Give back every entry exactly; drop the pictures.

Material to process below:

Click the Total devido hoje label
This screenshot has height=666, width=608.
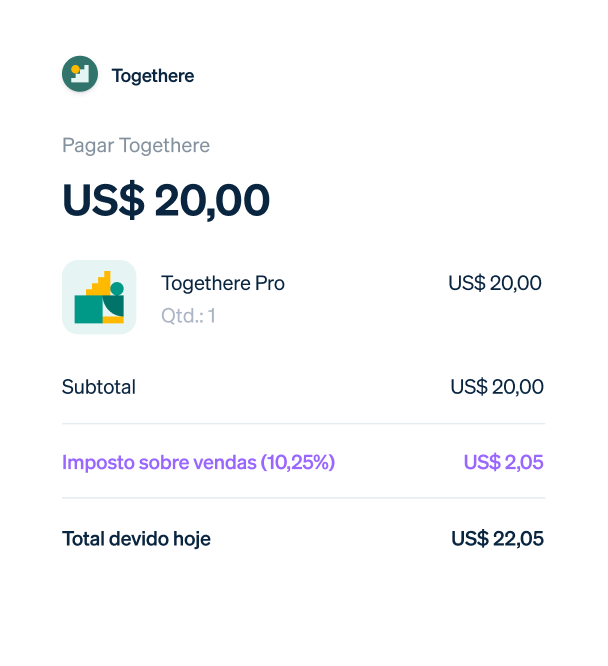[x=136, y=539]
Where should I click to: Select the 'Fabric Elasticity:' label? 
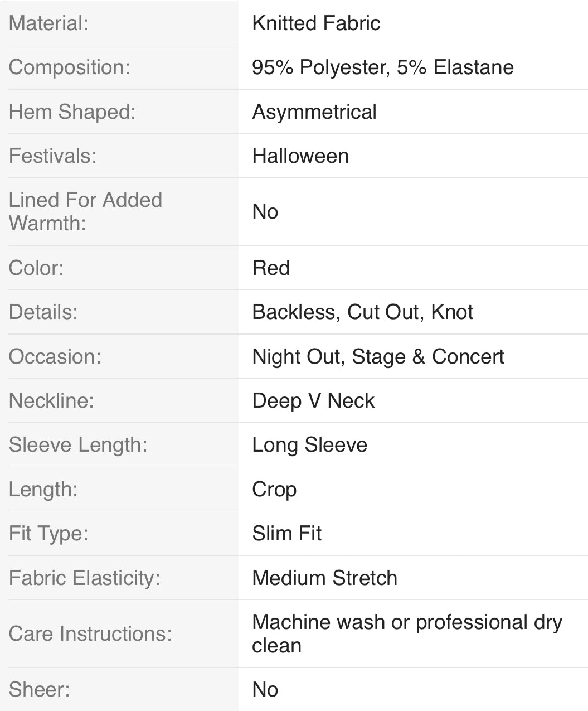pyautogui.click(x=84, y=578)
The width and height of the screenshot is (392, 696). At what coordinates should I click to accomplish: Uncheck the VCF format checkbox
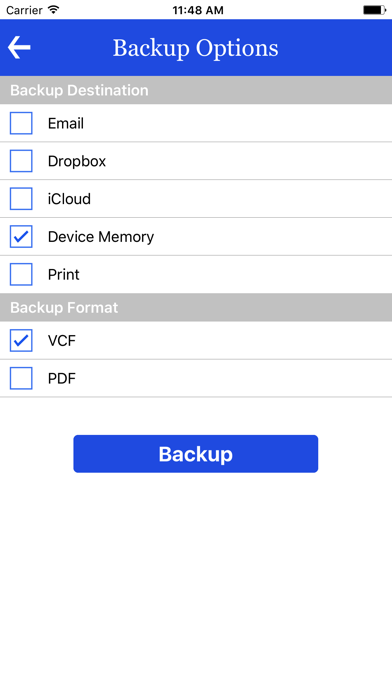point(21,340)
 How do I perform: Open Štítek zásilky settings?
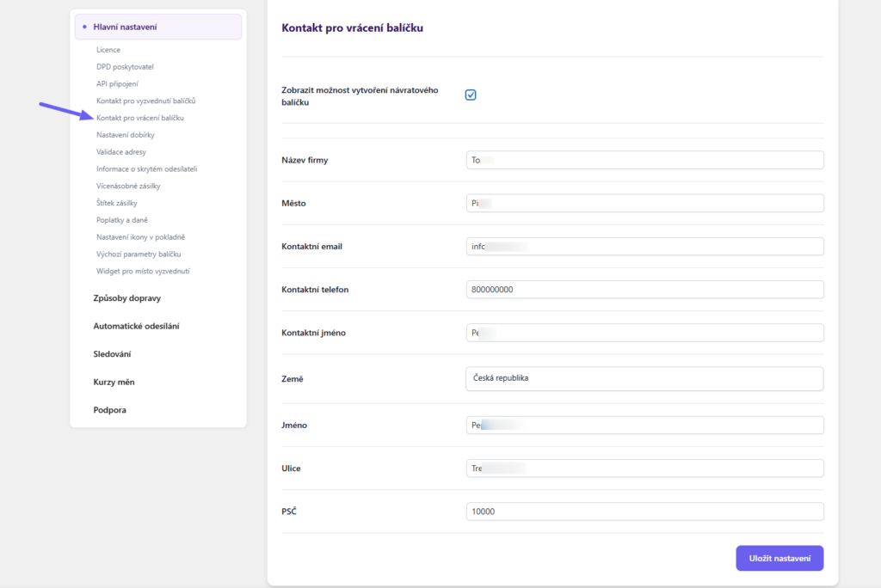pyautogui.click(x=117, y=203)
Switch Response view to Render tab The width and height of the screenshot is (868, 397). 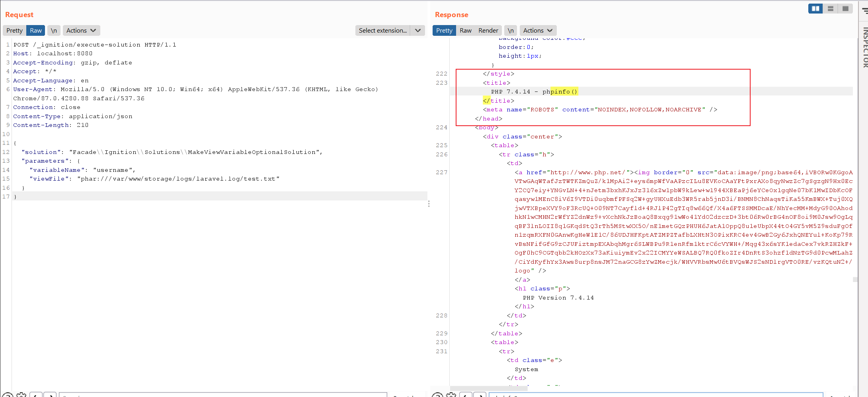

End of Material to process.

• Output of the task
Click the Total devido hoje label
This screenshot has height=666, width=608.
[x=136, y=539]
Where should I click to: Select the 'Fabric Elasticity:' label? 
pyautogui.click(x=84, y=578)
The width and height of the screenshot is (392, 696). At what coordinates should I click to accomplish: Uncheck the VCF format checkbox
point(21,340)
 How do I perform: Open Štítek zásilky settings?
pyautogui.click(x=117, y=203)
Switch Response view to Render tab The width and height of the screenshot is (868, 397). 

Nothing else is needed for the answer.